Los datos –desoladores– están ahí. Según el Instituto de la Cinematografía y de las Artes Audiovisuales, en el año 2001 hubo casi 147 millones de espectadores; en 2016, no llegaron a los 102. La crisis económica, evidentemente, puede haber influido en tal descenso y los altos precios de la taquilla no ayudan en absoluto, pero es innegable también que las pantallas se han multiplicado y nuestros hábitos como espectadores y espectadoras han cambiado, convirtiendo el cine en una práctica doméstica (y domesticada a golpe de mando a distancia) y relegando su carácter social a una anécdota.
Emoción compartida
Pero hay algo que, en mi opinión, también resulta incuestionable: la experiencia íntima y única de ver una película en una sala de cine es insustituible. Y me explico. Un paseo virtual por la National Gallery de Londres puede ser interesantísimo, pero no puede remplazar la admiración que produce observar de cerca la 'Venus del espejo' de Velázquez y recrearse en sus detalles, ni tampoco sustituir la turbación en el ánimo que provoca sentarse ante el 'Experimento con un pájaro en una bomba de aire' de Joseph Wright. De igual forma, podemos ver la grabación de una obra de teatro por televisión, pero jamás sentiremos la emoción compartida de ver sobre las tablas a una formidable Blanca Portillo metiéndose en la piel de María de Nazareth ni la congoja y la indignación a la que nos llevaron Astrid Jones, Juan Diego Botto y Sergio Peris-Mencheta con esos tremendos monólogos sobre exilio y desapariciones forzosas que construyeron en 'Un trozo invisible de este mundo'.
Y es que el cine, como muy bien supo narrar Scorsese en 'La invención de Hugo', también posee esa magia. Una magia que se activa al repasar la cartelera, se acrecienta al pisar el suelo alfombrado de la sala de cine y se dispara al sentarse en la butaca y escuchar los primeros acordes de una banda sonora con ese sonido envolvente multicanal que nunca podremos conseguir en el sofá de casa por mucho 'home cinema' que tengamos. Es la magia que enamoraba de por vida a Salvatore en 'Cinema Paradiso'. Y en estos tiempos más bien distópicos que nos toca vivir, preservar esa magia puede ser una acción sumamente revolucionaria de la que deben formar parte también los más pequeños.

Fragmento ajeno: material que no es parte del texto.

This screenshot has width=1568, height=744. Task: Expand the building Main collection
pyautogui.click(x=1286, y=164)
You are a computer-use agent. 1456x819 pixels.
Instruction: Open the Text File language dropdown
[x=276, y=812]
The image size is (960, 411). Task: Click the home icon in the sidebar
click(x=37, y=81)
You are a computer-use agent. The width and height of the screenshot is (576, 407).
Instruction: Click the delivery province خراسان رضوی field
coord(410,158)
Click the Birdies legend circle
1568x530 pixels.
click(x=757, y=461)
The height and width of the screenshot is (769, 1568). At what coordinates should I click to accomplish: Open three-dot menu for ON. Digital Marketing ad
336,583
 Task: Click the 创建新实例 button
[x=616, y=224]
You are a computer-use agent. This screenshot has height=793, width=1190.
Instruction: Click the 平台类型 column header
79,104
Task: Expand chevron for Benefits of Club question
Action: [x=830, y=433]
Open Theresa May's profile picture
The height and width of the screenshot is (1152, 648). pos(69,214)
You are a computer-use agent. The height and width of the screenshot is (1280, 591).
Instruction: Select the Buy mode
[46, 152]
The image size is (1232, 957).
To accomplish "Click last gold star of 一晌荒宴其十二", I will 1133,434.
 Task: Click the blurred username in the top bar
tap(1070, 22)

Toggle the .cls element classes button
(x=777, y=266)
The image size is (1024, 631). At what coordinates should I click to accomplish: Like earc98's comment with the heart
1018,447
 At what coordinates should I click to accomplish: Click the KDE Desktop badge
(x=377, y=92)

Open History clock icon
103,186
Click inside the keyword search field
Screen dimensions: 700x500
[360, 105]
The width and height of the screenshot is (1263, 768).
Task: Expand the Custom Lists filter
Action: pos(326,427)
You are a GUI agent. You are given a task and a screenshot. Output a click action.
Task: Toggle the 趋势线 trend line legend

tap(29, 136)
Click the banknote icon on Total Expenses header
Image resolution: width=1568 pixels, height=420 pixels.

Sociología urbana y cultural
Explican Felicidad Loscertales y Trinidad Núñez en un artículo publicado en el 2008 por la revista 'Comunicar' que desde sus orígenes el cine fue "no solo un elemento de distracción e información sino un acontecimiento social. Ir al cine, independientemente de la película que se proyectase, era un momento de contacto comunitario, de intercambios sociales, de pretexto para entablar, mantener y consolidar todo tipo de relaciones..., toda una sociología urbana, cultural, grupal. Porque al cine casi nadie iba solo; se trataba de pasar un buen rato en compañía. Previamente se debatía sobre la película a elegir y después se discutía ampliamente sobre lo que se había visto en la pantalla".
Ese es el carácter del cine que se ha ido diluyendo y que es importante recuperar para las generaciones más jóvenes. Porque el cine sigue siendo un factor de socialización fundamental en nuestras vidas y lo es, más aún, cuando forma parte de la esfera pública y podemos contrastar las emociones que nos produce un film con personas que no forman parte de nuestro núcleo familiar. Es así como aprendemos a no contener el llanto viendo 'Estiu' 1993, ni la intriga con 'El libro secreto de Henry', y es así como reconocemos en el rostro de la persona de al lado los saltos entre esperanza, alegría y enfado de 'La librería' y el asombro de Miguel en 'Coco' al llegar al Mictlán, la tierra de los muertos. Es un ejercicio colectivo de inteligencia emocional. Empatizamos con lo que sucede en la pantalla y nos sabemos acompañados en ese viaje iniciático de dos horas que comienza cuando se apagan las luces.